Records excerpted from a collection

- - - - -

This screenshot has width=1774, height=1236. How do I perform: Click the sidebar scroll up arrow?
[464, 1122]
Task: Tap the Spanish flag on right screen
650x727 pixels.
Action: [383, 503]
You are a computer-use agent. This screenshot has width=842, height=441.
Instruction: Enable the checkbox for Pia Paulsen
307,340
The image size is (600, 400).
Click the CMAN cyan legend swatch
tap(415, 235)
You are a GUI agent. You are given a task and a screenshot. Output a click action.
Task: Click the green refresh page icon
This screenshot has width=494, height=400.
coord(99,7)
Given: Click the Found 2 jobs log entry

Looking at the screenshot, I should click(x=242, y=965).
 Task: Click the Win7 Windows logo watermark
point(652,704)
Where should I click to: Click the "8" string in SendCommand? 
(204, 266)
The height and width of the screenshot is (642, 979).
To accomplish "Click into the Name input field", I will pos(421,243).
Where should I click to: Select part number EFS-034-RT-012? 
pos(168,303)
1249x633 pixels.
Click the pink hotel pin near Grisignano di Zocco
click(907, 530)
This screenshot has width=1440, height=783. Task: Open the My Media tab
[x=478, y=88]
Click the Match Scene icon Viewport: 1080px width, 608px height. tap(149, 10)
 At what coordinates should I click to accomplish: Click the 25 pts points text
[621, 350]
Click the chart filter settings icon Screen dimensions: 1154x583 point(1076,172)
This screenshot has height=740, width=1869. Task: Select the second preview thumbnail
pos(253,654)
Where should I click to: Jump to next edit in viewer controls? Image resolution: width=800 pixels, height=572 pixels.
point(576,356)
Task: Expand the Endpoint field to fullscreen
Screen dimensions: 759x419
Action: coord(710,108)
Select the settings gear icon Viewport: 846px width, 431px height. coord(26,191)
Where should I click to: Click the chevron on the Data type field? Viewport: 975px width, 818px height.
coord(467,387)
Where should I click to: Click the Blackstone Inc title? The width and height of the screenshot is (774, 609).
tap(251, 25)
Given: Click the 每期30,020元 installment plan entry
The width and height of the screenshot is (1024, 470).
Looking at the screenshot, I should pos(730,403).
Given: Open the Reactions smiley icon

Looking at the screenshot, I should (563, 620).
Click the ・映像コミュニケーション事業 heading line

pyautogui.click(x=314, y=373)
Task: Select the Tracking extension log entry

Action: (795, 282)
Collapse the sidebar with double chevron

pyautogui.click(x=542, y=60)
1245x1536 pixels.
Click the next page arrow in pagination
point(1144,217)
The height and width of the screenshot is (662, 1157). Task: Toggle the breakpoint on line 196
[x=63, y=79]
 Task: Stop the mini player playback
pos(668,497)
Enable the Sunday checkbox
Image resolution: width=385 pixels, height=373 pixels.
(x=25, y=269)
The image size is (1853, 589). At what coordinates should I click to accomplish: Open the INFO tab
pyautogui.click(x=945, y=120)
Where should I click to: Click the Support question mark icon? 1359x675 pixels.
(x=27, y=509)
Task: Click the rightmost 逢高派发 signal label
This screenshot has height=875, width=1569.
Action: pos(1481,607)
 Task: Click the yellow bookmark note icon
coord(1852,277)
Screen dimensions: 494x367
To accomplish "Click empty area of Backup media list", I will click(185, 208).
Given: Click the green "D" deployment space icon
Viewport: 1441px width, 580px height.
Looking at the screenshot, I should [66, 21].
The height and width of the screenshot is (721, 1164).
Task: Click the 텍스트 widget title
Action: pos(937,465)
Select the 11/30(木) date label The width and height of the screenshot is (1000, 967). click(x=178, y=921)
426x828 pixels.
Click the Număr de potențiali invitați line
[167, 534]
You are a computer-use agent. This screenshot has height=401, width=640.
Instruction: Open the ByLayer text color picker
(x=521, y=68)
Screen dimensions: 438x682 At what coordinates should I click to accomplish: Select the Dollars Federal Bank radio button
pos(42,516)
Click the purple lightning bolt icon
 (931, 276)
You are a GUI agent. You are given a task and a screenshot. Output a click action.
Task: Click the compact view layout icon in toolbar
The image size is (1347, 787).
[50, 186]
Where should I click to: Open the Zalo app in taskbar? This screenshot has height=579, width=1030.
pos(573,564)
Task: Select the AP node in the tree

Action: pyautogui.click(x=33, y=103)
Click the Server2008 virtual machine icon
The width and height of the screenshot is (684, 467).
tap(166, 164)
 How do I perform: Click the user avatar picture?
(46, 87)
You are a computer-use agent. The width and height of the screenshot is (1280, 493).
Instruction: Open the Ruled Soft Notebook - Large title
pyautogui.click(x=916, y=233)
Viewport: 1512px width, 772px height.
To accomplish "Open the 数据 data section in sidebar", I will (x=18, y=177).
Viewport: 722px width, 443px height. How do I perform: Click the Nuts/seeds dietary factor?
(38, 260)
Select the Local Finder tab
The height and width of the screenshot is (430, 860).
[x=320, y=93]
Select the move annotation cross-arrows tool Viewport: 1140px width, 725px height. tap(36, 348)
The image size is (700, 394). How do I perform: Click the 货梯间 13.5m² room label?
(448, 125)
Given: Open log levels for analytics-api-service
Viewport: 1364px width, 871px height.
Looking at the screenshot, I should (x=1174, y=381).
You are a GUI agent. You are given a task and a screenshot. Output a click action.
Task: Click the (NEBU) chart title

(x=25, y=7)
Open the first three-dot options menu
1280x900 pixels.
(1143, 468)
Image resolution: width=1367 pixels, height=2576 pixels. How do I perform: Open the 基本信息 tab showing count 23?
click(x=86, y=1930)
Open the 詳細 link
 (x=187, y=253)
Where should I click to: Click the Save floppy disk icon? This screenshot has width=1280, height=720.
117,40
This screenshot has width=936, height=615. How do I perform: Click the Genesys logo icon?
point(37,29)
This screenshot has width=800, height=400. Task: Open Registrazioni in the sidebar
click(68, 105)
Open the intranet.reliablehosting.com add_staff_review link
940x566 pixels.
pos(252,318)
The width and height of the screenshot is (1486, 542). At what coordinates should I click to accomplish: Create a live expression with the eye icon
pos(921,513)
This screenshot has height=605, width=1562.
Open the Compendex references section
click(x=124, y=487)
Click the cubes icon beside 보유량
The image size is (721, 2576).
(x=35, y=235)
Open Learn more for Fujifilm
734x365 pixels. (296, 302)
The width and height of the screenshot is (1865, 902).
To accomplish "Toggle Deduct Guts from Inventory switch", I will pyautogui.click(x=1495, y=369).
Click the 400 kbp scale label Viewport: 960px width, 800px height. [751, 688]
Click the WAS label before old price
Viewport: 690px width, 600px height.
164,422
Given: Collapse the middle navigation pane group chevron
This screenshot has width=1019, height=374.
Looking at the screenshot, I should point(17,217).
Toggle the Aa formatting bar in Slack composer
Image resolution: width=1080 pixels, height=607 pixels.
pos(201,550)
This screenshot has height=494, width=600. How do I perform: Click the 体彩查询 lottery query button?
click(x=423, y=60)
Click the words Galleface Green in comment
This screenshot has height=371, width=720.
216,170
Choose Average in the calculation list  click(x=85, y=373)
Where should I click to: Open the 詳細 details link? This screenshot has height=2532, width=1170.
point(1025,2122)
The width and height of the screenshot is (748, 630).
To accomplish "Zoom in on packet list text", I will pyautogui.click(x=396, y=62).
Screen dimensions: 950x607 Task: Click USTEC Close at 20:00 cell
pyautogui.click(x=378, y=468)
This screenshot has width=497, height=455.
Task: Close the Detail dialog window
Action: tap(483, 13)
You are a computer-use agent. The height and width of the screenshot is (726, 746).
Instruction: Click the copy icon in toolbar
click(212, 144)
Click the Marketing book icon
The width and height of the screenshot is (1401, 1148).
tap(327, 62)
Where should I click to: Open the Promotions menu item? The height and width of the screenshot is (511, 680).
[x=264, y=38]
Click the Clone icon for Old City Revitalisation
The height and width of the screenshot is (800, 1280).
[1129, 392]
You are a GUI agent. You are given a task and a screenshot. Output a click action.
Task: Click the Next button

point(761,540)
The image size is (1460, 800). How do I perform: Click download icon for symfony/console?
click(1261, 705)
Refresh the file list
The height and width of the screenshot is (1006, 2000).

- - - - -

## WHAT THE TASK ASKS
The first line of the records and every line down to the line with "has width=842, height=441." must be quoted exactly; leave out all else.

## RESULT BELOW
This screenshot has width=1774, height=1236. How do I perform: Click the sidebar scroll up arrow?
[464, 1122]
Task: Tap the Spanish flag on right screen
650x727 pixels.
Action: [383, 503]
You are a computer-use agent. This screenshot has width=842, height=441.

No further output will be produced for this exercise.